I often try to remind myself and others that everyone has mental health, but for many, the struggle of obtaining mental wellness is a life-long challenge. I think of mental wellness as having the ability to cope with and manage life’s everyday stressors, as well as the inevitable major events (both positive and negative) that occur in one’s life. However, I don’t believe that one needs to be self-sufficient in doing this—a very important coping skill is knowing how and when to ask for help.
This is an ever-evolving process for me. These days, it’s wonderful how much self-care is talked about, but it can sometimes feel overwhelming to determine what it means to you.
A very important part of my mental wellness regimen is therapy. I think of that hour every week as a time to process my feelings with a trusted and skilled confidant who knows me well and is aiming to constantly add more tools to my tool belt so that I can better navigate the world outside of those sacred sessions.
My faith is also extremely important to me and has strengthened over the past several years. When I’m feeling anxious and overwhelmed, my relationship with God allows me to surrender and realize how much is out of my control. Spending quality time with the people I love, setting boundaries around work, taking time to move and get outside, and eating well are also all core parts of my mental wellness regimen. Note that I strongly believe eating dessert is also considered self-care!

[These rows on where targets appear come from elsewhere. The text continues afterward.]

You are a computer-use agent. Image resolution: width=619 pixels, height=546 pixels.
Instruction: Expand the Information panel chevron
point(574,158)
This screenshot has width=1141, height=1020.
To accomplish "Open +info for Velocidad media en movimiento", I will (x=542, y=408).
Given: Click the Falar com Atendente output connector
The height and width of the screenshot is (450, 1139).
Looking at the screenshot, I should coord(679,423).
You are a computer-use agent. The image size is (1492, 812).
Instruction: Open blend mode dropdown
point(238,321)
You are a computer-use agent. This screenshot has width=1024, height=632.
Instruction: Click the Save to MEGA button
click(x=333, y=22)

It’s been encouraging to see a few teens advocating for themselves and asking their parents to sign them up for therapy through Hopebound. I definitely think that as mental health is being talked about more, the stigma is gradually decreasing. I hope that as accessibility improves and more people experience therapy and its positive effects, it won’t be viewed as taboo or something of which one should be ashamed.
I wish more people knew that nothing is “wrong” with you if you go to therapy. When I was a Peer Mentor in business school, my supervisor encouraged us to tell our mentees that going to therapy is like having an executive coach as a CEO. It’s an amazing opportunity to have someone solely dedicated to you bettering yourself—you don’t need to reciprocate. Also, if the first therapist you see is not a fit, try again if it’s clear it won’t work after a few sessions. It’s worth it to find someone that’s a match.
Of course! It’s my pleasure to share my story with Two Chairs. I love that you use human stories and education to demystify and destigmatize therapy. I can also appreciate how much Two Chairs emphasizes a good therapist-client match because as Hopebound grows, I want to ensure that our adolescent clients have the opportunity to “shop around” and find their best match too.